§ Trecho fornecido:
_ _ _ _ _ _ _
SOBREVIVI AO TREM DA MORTE

Um diário de bordo!

Nada como planejar uma viagem! É hora de arrumar a mala. Leve pouca coisa porque o que você levar terá que carregar durante toda a viagem, dizia o nosso guia. Coloque uma blusa de frio, porque mesmo sendo verão, estaremos em altas altitudes. Um tênis e um chinelo são de extrema importância. Não esqueça o protetor solar e os óculos de sol. Um boné também é sempre interessante. Duas calças e cinco blusinhas estão de bom tamanho. Depois de longos dias planejando e ajeitando tudo, está na hora de partir.

Nossa meta era chegar até Santa Cruz, esta porém não era uma viagem de férias em que tínhamos tudo planejado. A idéia de irmos para a Bolívia surgiu em uma Conferência da Igreja, duas semanas antes da data em que partimos. Foi tudo muito corrido.

A idéia era nos encontrarmos todos em Campo Grande – MS, porque da Conferência todos iriam para suas respectivas casas. Então saíram grupos de várias cidades e todos nos encontramos no terminal rodoviário da capital do Mato Grosso do Sul.
_ _ _ _ _ _ _
§ Segmento de dados:
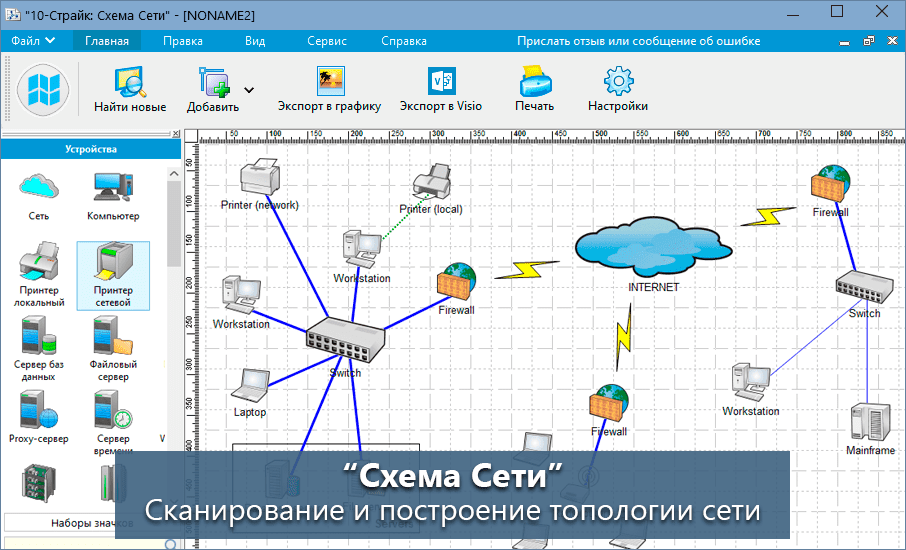The height and width of the screenshot is (550, 906).
Task: Click Прислать отзыв или сообщение об ошибке
Action: [x=638, y=41]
_ _ _ _ _ _ _
§ Desafios:
a. Liste todos os itens que o diário de viagem recomenda colocar na mala.
b. Retome o diário de viagem a partir de sua última frase, dando sequência ao relato.
As linhas constituem material independente do diário de viagem.

§ Resultados:
a.
- blusa de frio
- tênis
- chinelo
- protetor solar
- óculos de sol
- boné
- duas calças
- cinco blusinhas

b.
Foi muito divertido encontrar todo o pessoal em Campo Grande, gente de diferentes estados do Brasil, todo mundo muito empolgado com a viagem. Ficamos dois dias em Campo Grande, fomos hospedados por uma família com o coração muito aberto em nos receber. Cozinhamos para mais de quinze pessoas e andamos pelas ruas onde o calor de 40o é corriqueiro. Como foi bom a tarde que soubemos da existência de uma piscina, não teve outra, pulamos de roupa e tudo. Uma outra tarde ficamos “acampados” na frente da ANVISA para que aqueles do grupo que não tinham regularizado sua carteira de vacinação pudessem fazê-lo.

Nossa próxima cidade era Quijarro, alugamos uma van para que agora todos pudessem viajar juntos. Quijarro é uma cidade fronteira do Brasil com a Bolívia.

Não conseguiríamos entrar na Bolívia sem o visto e esse só é dado para aqueles que possuem a carteira de vacinação contra a febre amarela, pelo menos tomada a 10 dias. Alguns de nosso grupo não tinham essa regularização. Para conseguirmos o passe livre, houve o pagamento de uma propina.

Enfim entramos na Bolívia... diante dos meus olhos brotou a cena mais estonteante de todas. Em um segundo, ao cruzar a fronteira, não havia mais iluminação nas vias públicas e nem mesmo asfalto nas ruas. Sim, estávamos na Bolívia.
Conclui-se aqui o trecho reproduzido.